The rate of clearance of extracellular plasma
DNA in man has important implications for pathogenetic mechanisms in
systemic lupus erythematosus (SLE), as well as for certain other clinical states. Present knowledge of this parameter is derived exclusively from studies of injected, naked
DNA in animals. Recent information indicates that the physiologic form of plasma
DNA in SLE is that of oligonucleosome-like molecules rather than of naked
DNA and consists of multimeric complexes of
DNA bound to
histone, probably arising from an apoptotic process. In order to study the rate at which these oligonucleosome-like complexes are removed from plasma and to do so in man rather than experimental animals, we exploited the observation that during haemodialysis large amounts of
DNA are released, apparently within the dialysis coil, into the patient's plasma.
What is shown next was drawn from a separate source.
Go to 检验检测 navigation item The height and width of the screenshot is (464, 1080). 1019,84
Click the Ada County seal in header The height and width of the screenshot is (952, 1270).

Since this release appears to cease promptly with termination of the procedure, it offered the potential for estimating the rate of removal of such
DNA from human plasma. Moreover, if that
DNA, as postulated, were shown to possess an oligonucleosome-like structure resembling that found endogenously in human SLE, the relevance of such information to the human disease state would be further enhanced. The present results support the conclusion that
DNA released into plasma during haemodialysis possesses such an oligonucleosome-like structure. The plasma half-life of that
DNA in man was found not to exceed 4 min. The highly dynamic state thus implied for extracellular endogenous plasma
DNA in man has important implications for pathogenetic mechanisms dependent on dsDNA in SLE. Moreover, individuals undergoing chronic haemodialysis, who are thereby exposed to a very large cumulative amount of such
DNA, might serve as models for studying its long-term sequelae.